941.   The Appellate Body in US — Gasoline finally examined whether the United States baseline establishment rules were appropriately regarded as “primarily aimed at” the conservation of natural resources within the meaning of Article XX(g). The Appellate Body answered this question in the affirmative:

“The baseline establishment rules, taken as a whole (that is, the provisions relating to establishment of baselines for domestic refiners, along with the provisions relating to baselines for blenders and importers of gasoline), need to be related to the ‘non-degradation’ requirements set out elsewhere in the Gasoline Rule. Those provisions can scarcely be understood if scrutinized strictly by themselves, totally divorced from other sections of the Gasoline Rule which certainly constitute part of the context of these provisions. The baseline establishment rules whether individual or statutory, were designed to permit scrutiny and monitoring of the level of compliance of refiners, importers and blenders with the ‘non-degradation’ requirements. Without baselines of some kind, such scrutiny would not be possible and the Gasoline Rule’s objective of stabilizing and preventing further deterioration of the level of air pollution prevailing in 1990, would be substantially frustrated. The relationship between the baseline establishment rules and the ‘non-degradation’ requirements of the Gasoline Rule is not negated by the inconsistency, found by the Panel, of the baseline establishment rules with the terms of Article III:4. We consider that, given that substantial relationship, the baseline establishment rules cannot be regarded as merely incidentally or inadvertently aimed at the conservation of clean air in the United States for the purposes of Article XX(g).”(1342)

942.   In US — Shrimp, in holding that the United States measure was “primarily aimed at” the conservation of natural resources, the Appellate Body opined that the measure was not a “simple, blanket prohibition” and that a reasonable “means and ends relationship” existed between the measure and the policy of natural resource conservation:

“In its general design and structure, therefore, Section 609 is not a simple, blanket prohibition of the importation of shrimp imposed without regard to the consequences (or lack thereof) of the mode of harvesting employed upon the incidental capture and mortality of sea turtles. Focusing on the design of the measure here at stake, it appears to us that Section 609, cum implementing guidelines, is not disproportionately wide in its scope and reach in relation to the policy objective of protection and conservation of sea turtle species. The means are, in principle, reasonably related to the ends.

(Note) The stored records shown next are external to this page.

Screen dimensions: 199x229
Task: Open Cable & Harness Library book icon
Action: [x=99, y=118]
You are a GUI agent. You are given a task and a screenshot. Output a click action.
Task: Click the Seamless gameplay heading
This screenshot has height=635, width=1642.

The means and ends relationship between Section 609 and the legitimate policy of conserving an exhaustible, and, in fact, endangered species, is observably a close and real one.

 

In our view, therefore, Section 609 is a measure ‘relating to’ the conservation of an exhaustible natural resource within the meaning of Article XX(g) of the GATT 1994.”(1343)

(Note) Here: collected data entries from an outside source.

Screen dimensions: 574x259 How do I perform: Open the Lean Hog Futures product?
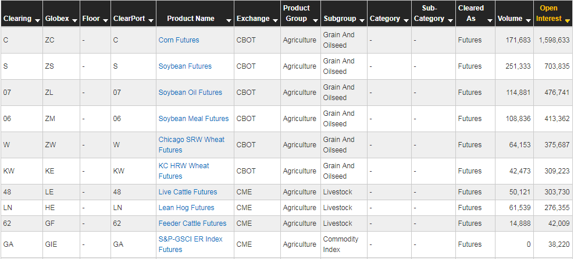pyautogui.click(x=186, y=208)
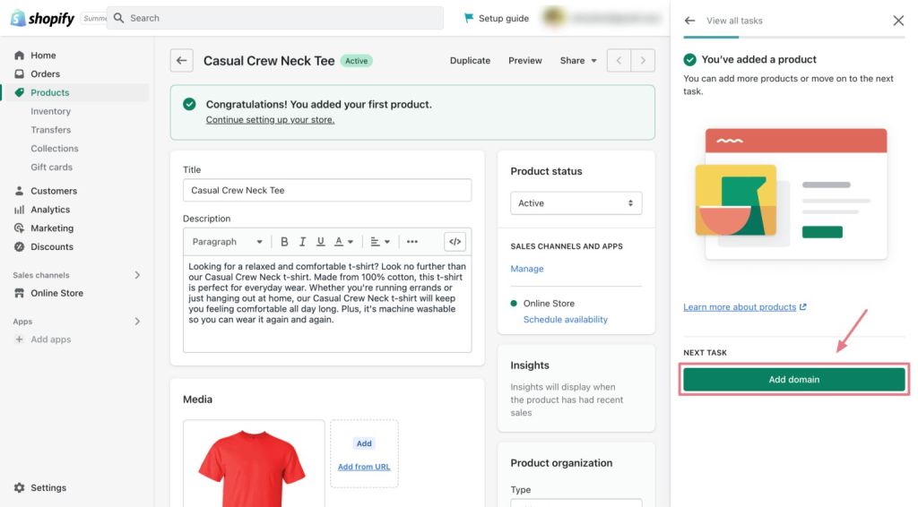Open Schedule availability link
Viewport: 918px width, 507px height.
coord(565,320)
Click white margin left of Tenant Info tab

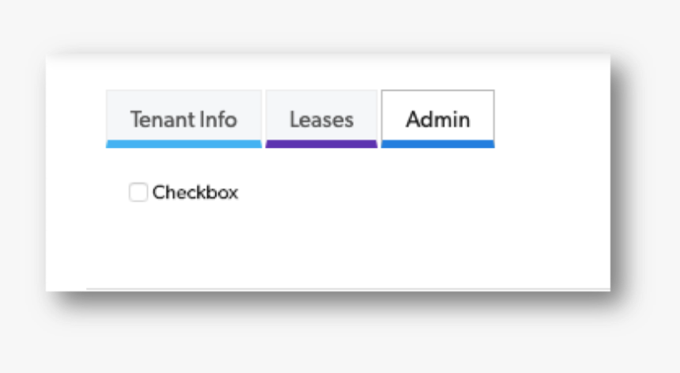click(x=77, y=119)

943.   With respect to GATT practice on the term “relating to” under Article XX(g).

(c) “measures made effective in conjunction with”

944.   In US — Gasoline, the Appellate Body described the term “measures made effective in conjunction with” as a “requirement of even-handedness in the imposition of restrictions”:

“Viewed in this light, the ordinary or natural meaning of ‘made effective’ when used in connection with a measure — a governmental act or regulation — may be seen to refer to such measure being ‘operative’, as ‘in force’, or as having ‘come into effect’. Similarly, the phrase ‘in conjunction with’ may be read quite plainly as ‘together with’ or ‘jointly with’. Taken together, the second clause of Article XX(g) appears to us to refer to governmental measures like the baseline establishment rules being promulgated or brought into effect together with restrictions on domestic production or consumption of natural resources. Put in a slightly different manner, we believe that the clause ‘if such measures are made effective in conjunction with restrictions on domestic product or consumption’ is appropriately read as a requirement that the measures concerned impose restrictions, not just in respect of imported gasoline but also with respect to domestic gasoline. The clause is a requirement of even-handedness in the imposition of restrictions, in the name of conservation, upon the production or consumption of exhaustible natural resources.”(1344)

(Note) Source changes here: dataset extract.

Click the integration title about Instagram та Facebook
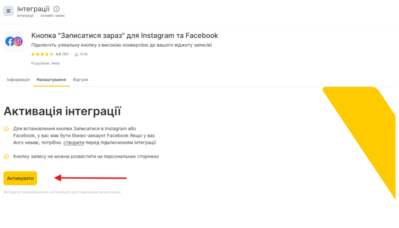The image size is (399, 228). pos(124,36)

945.   The Appellate Body made clear that the “requirement of even-handedness” embodied in Article XX(g) did not amount to a requirement of “identity of treatment”:

“There is, of course, no textual basis for requiring identical treatment of domestic and imported products. Indeed, where there is identity of treatment — constituting real, not merely formal, equality of treatment — it is difficult to see how inconsistency with Article III:4 would have arisen in the first place. On the other hand, if no restrictions on domestically-produced like products are imposed at all, and all limitations are placed upon imported products alone, the measure cannot be accepted as primarily or even substantially designed for implementing conservationist goals. The measure would simply be naked discrimination for protecting locally-produced goods.

 

In the present appeal, the baseline establishment rules affect both domestic gasoline and imported gasoline, providing for — generally speaking — individual baselines for domestic refiners and blenders and statutory baselines for importers. Thus, restrictions on the consumption or depletion of clean air by regulating the domestic production of ‘dirty’ gasoline are established jointly with corresponding restrictions with respect to imported gasoline. That imported gasoline has been determined to have been accorded ‘less favourable treatment’ than the domestic gasoline in terms of Article III:4, is not material for purposes of analysis under Article XX(g). It might also be noted that the second clause of Article XX(g) speaks disjunctively of ‘domestic production or consumption.’”(1345)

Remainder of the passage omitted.